Para Moyano, distancia. Moyano llegó temprano a las 11:39, casi junto con la mandataria. El desfile incesante de personas ya había comenzado hacía poco más de una hora. La corona de claveles rojos y blancos del camionero yacía frente a la Casa Rosada. Él se acercó a Cristina que, inmóvil, jamás sacó su vista del féretro, ni siquiera cuando acercaba su oído para escuchar al camionero, que le hablaba sin respuesta.

CFK estaba gélida, como un glaciar, mientras Moyano tocaba con su mano izquierda el cajón cerrado, cubierto por una bandera, la banda presidencial y el bastón de mando de Kirchner.

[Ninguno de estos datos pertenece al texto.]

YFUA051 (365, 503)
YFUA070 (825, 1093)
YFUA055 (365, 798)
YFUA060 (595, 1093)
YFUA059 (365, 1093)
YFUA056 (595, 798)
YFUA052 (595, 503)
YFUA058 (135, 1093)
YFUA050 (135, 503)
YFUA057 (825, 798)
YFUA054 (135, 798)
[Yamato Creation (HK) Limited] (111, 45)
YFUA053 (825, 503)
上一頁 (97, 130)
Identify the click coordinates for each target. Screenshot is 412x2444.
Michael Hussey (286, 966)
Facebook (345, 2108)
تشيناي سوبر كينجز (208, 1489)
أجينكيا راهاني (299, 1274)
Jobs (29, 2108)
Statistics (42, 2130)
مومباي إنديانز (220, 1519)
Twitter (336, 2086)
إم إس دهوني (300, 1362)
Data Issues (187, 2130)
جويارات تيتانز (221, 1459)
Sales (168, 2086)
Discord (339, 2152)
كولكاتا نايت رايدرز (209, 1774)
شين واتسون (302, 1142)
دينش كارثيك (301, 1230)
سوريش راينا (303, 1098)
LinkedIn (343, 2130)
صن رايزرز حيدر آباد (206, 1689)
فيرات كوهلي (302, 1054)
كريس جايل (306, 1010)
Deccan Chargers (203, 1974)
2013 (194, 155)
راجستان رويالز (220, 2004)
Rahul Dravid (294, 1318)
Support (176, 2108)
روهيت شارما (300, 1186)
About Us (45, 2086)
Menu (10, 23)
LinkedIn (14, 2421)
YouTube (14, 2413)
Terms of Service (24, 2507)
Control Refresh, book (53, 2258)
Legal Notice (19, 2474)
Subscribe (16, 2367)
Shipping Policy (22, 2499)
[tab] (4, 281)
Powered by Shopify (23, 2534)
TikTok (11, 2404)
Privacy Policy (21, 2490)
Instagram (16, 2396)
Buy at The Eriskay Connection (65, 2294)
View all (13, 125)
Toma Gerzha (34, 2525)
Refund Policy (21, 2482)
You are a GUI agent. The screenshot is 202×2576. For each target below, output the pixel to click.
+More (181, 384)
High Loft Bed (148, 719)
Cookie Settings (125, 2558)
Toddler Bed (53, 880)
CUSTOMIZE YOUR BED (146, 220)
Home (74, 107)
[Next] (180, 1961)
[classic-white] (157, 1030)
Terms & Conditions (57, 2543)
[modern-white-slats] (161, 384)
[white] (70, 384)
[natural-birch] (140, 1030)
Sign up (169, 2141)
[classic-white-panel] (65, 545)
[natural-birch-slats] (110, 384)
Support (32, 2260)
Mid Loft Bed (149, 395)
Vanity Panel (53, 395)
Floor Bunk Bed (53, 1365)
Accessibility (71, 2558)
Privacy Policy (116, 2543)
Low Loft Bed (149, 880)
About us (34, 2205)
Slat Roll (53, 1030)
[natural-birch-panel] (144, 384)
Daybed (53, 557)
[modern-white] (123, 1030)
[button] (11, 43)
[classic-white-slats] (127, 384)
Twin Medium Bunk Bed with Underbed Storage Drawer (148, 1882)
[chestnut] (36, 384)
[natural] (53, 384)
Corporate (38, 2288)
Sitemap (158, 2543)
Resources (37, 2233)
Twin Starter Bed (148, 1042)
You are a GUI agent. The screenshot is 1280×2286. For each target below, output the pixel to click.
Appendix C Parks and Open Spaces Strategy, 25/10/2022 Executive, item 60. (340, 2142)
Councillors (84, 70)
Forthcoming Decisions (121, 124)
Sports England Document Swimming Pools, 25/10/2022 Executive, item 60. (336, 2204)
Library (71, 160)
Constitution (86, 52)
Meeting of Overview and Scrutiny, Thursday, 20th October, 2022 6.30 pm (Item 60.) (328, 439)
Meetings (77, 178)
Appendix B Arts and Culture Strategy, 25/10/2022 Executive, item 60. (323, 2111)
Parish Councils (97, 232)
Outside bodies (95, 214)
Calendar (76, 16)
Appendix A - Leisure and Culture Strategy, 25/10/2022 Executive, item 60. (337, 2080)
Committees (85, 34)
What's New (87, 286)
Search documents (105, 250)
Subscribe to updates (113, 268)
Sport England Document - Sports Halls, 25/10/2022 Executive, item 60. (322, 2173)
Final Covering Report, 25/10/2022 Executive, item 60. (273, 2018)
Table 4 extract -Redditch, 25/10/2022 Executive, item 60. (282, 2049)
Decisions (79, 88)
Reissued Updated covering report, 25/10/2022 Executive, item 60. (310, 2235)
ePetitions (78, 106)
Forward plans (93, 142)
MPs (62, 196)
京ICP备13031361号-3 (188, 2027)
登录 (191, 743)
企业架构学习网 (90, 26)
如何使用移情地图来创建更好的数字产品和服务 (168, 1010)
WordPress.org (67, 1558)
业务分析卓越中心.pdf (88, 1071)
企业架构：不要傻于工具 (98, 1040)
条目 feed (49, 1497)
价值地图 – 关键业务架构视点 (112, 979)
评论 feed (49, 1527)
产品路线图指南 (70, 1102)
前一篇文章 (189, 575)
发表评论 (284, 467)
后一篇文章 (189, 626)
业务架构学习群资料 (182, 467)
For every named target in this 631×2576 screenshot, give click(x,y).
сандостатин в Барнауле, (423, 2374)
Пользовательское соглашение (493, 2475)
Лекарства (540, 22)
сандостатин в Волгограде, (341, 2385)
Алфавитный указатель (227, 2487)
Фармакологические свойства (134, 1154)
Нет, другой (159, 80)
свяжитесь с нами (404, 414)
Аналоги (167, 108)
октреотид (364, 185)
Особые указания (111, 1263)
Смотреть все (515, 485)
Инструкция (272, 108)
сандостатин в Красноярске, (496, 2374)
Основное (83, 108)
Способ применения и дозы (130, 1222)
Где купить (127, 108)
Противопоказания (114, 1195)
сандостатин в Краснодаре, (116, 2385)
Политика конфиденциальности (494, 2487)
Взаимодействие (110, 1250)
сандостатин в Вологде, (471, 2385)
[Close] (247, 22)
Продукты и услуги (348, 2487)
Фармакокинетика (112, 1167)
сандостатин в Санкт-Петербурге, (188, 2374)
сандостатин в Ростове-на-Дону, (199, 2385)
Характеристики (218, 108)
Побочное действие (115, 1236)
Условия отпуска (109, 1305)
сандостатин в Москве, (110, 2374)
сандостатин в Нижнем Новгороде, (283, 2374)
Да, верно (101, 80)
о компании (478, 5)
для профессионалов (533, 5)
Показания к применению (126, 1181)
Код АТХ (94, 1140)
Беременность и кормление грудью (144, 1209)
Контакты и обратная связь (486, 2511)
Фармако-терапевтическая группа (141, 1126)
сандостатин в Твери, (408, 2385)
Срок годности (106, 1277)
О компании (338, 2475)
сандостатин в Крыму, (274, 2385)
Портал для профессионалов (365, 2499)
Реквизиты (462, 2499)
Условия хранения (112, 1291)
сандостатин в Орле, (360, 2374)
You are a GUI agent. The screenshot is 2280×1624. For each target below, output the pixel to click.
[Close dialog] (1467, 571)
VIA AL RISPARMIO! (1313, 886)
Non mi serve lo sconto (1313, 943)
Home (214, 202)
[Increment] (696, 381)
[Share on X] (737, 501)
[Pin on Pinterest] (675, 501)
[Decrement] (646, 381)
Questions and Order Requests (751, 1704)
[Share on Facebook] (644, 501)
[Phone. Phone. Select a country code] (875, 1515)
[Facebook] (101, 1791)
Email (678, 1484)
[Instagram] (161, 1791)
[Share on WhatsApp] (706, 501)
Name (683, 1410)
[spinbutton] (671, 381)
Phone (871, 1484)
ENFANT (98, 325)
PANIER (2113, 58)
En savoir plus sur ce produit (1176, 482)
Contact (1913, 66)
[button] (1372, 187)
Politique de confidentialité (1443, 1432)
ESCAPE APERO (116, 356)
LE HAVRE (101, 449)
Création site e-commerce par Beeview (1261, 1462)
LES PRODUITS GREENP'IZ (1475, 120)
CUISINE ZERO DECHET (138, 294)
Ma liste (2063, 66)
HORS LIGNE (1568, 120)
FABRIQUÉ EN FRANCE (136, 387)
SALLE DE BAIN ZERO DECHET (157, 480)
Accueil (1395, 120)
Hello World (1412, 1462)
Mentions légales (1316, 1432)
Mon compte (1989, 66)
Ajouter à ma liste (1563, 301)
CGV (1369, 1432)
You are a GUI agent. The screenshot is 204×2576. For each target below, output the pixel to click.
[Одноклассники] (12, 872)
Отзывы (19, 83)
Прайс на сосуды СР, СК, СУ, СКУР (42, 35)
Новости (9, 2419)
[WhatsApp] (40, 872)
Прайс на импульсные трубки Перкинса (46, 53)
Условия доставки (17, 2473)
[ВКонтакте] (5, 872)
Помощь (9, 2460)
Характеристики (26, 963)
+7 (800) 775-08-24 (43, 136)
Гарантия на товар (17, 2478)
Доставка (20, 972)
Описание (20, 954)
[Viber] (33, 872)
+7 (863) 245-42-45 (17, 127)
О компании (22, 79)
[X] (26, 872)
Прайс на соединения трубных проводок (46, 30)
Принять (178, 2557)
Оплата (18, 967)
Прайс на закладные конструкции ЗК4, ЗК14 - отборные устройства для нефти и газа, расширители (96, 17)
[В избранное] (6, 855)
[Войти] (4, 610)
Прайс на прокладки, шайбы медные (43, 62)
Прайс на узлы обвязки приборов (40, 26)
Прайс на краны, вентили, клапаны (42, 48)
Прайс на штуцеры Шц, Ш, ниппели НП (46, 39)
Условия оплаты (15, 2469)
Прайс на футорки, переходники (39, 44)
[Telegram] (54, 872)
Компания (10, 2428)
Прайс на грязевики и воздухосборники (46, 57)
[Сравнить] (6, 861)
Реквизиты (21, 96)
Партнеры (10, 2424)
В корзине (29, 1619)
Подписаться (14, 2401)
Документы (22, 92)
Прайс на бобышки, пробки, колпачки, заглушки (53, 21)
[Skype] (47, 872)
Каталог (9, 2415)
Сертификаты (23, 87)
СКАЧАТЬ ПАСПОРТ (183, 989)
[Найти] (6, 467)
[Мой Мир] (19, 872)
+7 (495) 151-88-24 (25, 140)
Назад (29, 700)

Ella nunca lo miró a los ojos, ni siquiera para agradecer las palabras de la CGT que el día anterior, de boca de Moyano, había sentenciado: “Después de Perón y Eva Perón, nadie le dio tanto a los trabajadores como Néstor Kirchner”. Ante la barrera de silencio, Moyano le tocó el hombro, susurró algo a su oído y se fue, mientras los jóvenes cantaban: “Cristina, corazón, acá tenés los pibes para la liberación”.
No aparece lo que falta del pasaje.